Der Fund stammt aus der Tongrube der Wienerberger Ziegelwerke bei Buldern westl. Dülmen/Westfalen im zentralen Bereich des Münsterländer Kreidebeckens. In der Grube stehen fossilarme dunkelgraue, schluffig-feinsandige und ungeschichtete Tonmergel der Holtwick-Formation (Untere Osterwicker-Schichten n. Arnold 1964, Oberes Untercampan, quadrata-gracilis-Zone) an. Die Ablagerungen erfolgten am Übergang zur Tiefschelffazies. Neben Belemniten der Gattung Gonioteuthis finden sich schlecht erhaltene Steinkerne einer artenarmen Bivalven- und Gastropodenfauna. Cephalopoden und Echiniden sind selten. Lediglich Calcitschaler der Gattung Inoceramus sowie Austern und Pectiniden liegen in Schalenerhaltung vor. Bekannt wurde die Grube durch eine diverse Vertebratenfauna (Müller 1989). Schwämme wurden in der Tonmergelfazies bisher nicht nachgewiesen (Müller 1993). Die zeitgleich abgelagerten, weiter nordöstlich im Raum Legden-Darfeld-Coesfeld anstehenden Kalkmergelsteine der Holtwick-Formation als Ausdruck einer flach-marinen Schelffazies sind hingegen überregional bekannt für ihre arten- und individuenreiche Schwammfauna.
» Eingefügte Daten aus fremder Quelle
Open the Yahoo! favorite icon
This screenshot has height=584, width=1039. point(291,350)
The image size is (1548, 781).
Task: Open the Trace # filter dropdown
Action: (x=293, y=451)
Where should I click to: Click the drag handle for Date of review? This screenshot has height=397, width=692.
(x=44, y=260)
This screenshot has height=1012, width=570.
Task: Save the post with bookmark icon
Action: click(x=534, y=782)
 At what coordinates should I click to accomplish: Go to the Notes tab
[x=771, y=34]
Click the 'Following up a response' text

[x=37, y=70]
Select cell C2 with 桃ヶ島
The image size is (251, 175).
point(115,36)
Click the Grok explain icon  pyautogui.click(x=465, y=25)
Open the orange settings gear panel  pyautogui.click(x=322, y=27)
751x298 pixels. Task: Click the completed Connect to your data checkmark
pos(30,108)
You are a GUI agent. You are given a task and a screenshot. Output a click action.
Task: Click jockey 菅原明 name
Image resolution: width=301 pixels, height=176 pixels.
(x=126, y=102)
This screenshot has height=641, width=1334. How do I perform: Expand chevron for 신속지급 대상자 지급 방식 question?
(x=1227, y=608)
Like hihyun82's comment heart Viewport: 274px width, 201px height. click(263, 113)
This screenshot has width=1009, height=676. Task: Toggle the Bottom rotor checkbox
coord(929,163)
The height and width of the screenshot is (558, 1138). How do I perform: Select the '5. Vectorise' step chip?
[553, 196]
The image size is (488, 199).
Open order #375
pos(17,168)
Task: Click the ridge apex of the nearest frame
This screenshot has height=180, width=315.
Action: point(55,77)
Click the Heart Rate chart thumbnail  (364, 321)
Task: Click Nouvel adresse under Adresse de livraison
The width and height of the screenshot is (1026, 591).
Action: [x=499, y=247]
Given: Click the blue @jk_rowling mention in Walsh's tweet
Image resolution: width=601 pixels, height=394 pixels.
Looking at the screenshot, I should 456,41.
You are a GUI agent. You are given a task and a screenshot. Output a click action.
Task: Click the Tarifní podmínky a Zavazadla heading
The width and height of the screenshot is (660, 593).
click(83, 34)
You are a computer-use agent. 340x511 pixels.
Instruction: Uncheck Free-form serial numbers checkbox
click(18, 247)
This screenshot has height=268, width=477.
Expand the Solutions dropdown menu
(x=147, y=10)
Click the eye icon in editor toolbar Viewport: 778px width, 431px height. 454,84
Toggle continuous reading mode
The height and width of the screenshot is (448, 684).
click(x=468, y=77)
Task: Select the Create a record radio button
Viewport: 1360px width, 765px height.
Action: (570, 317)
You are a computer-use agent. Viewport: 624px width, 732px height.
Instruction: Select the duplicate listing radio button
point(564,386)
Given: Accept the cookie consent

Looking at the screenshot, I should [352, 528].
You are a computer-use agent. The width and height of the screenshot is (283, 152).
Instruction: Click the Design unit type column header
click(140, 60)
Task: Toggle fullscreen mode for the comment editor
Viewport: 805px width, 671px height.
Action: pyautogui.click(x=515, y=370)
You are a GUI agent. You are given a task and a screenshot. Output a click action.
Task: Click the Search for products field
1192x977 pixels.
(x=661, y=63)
Abb. 1-3 zeigen die linke und rechte Klappe der Auster. Während die freie linke Klappe wiederum anderen Austern als Substrat diente, zeigt sich auf der dem ursprünglichen Substrat zugewandten rechten Klappe deutlich der Negativabdruck eines Schwammes mit noch erkennbarer Körperform. Die gut zu erkennenden Ostien sowie deren Stellung zueinander (Abb. 4-5) machen eine ungefähre Zuordnung in die Familie Ventriculidae möglich.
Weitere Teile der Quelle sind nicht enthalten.